Monday, August 08, 2011

The reason why, and what it's not.

The language I'm working on (Transformative C or TC) is designed to force the programmer into doing things in such a way as it becomes hard to make software that is bad for the hardware.

Here is a list of things it provides in order to persuade the programmer to play with it:
  • Cannot memory leak. Behind the scenes memory management without a need for garbage collection.
  • All data manipulation is done through shader like transforms which take one or more input and output streams. (more than one input stream is not normally recommended though)
  • Duck-typing (kind of, you can provide a struct translation to use a non-conforming struct in a transform)
Here is the list of things it doesn't allow in order to restrict the programmer from breaking the simplicity:
  • No capacity for object oriented development built-in, no types other than the user defined streams and the elements provided by the language)
  • No pointers (and therefore, to some extent, memory) there is no real need of them.
  • No recursive function calls. This is just so it plays well with FPGAs and GPUs
How does this compare to OpenCL?
I think OpenCL might be something that this language can compile to, but at present, TC is much higher level. OpenCL gives the programmer all they need to make good parallel code run on various parallel architecture, whereas TC restricts you to be sure that whatever you write can be run on anything. This distinction can be be summed up by my interpretation of the goals of the two languages:
  • OpenCL was developed to give a unified API to access GPU and beyond by restricting only where necessary, while providing fine control over how jobs are issues and to where.
  • Transformative C is being developed to stop the programmer from being asked to think about how transforms are being ran, and instead just think about how to write transforms for their data.
Under the hood of OpenCL, developers can shoot themselves in the foot by allowing the data to be organised in any way they see fit, luckily, most hardware can use striding to get around the norm of programmers dropping things into structs. However, this does not help older hardware that can't stride, or newer hardware designs that might have an advantage if they could guarantee non-sparse reads.

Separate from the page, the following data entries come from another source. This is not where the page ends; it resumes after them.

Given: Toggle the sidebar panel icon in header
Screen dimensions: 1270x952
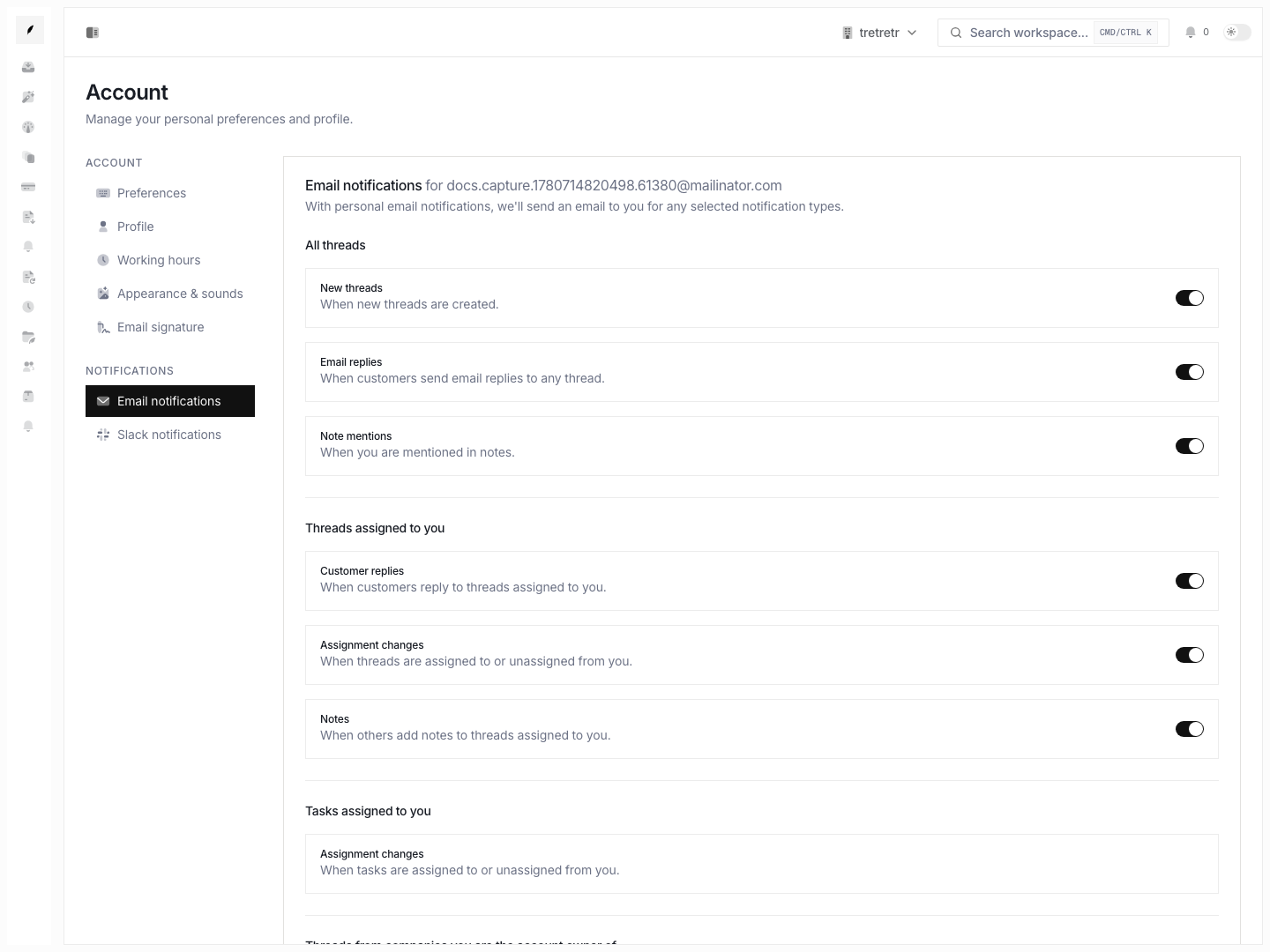Looking at the screenshot, I should point(93,33).
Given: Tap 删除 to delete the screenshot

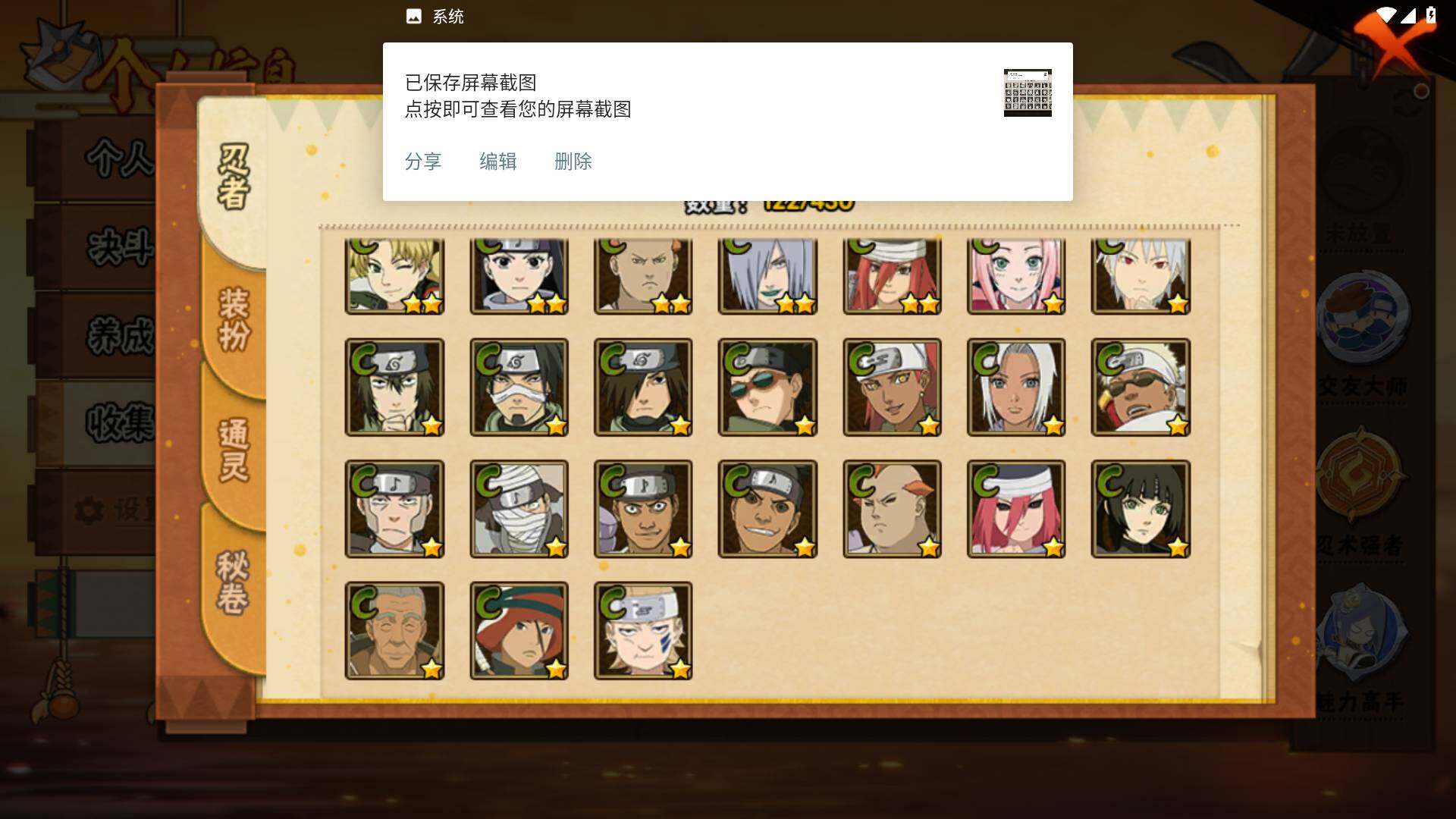Looking at the screenshot, I should (573, 162).
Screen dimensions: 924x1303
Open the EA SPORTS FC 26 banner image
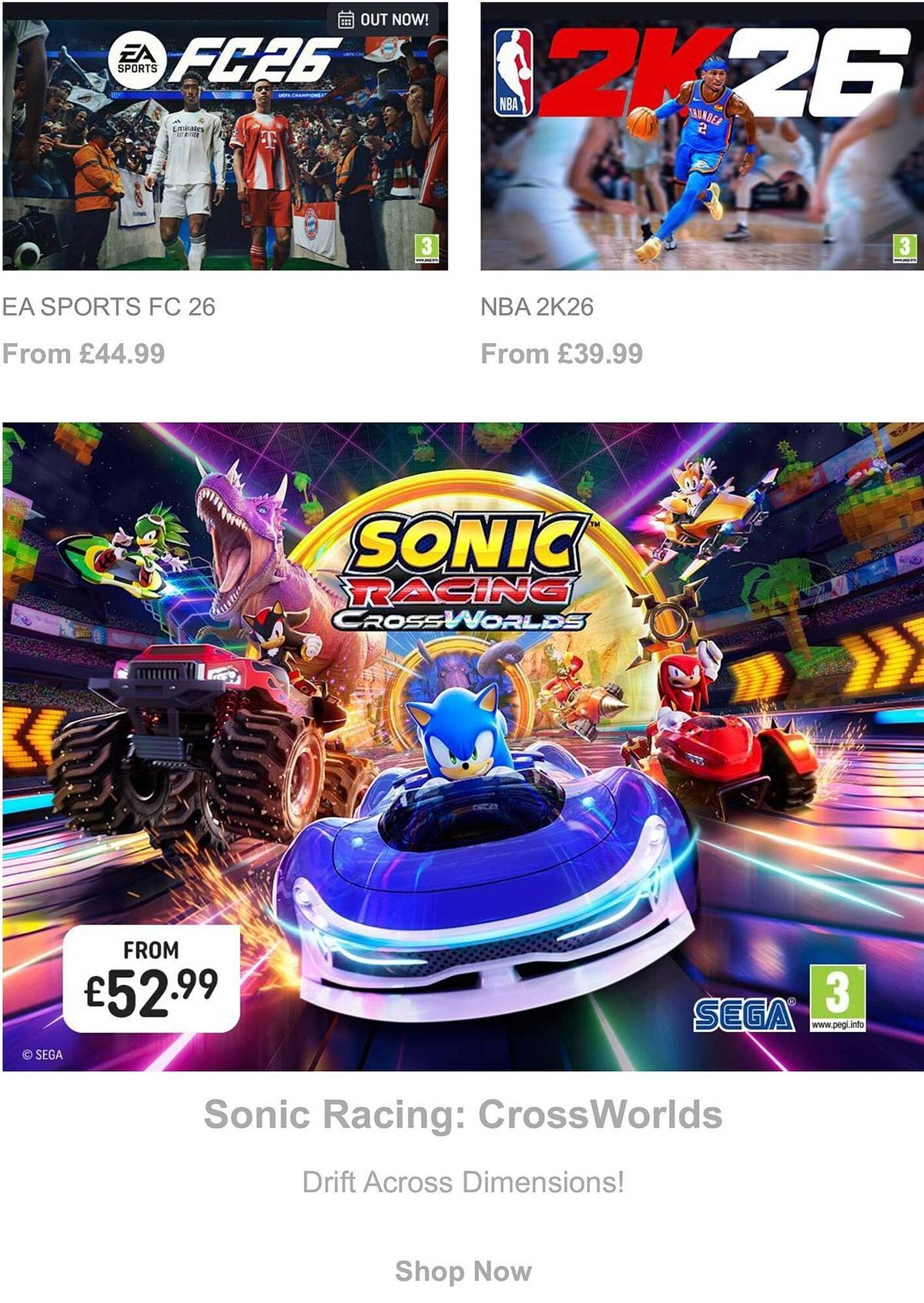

Under the hood of Transformative C, everything will be the simplest array possible with inputs and outputs being more like Structs of Arrays and all data streaming handled by the management layer, which can choose which layout fits the data usage pattern best.

1 comment:

Eli Ford said...

This is really interesting. I'm especially curious about how you choose an efficient order of operations, and what kind of memory model you use for storing intermediate results.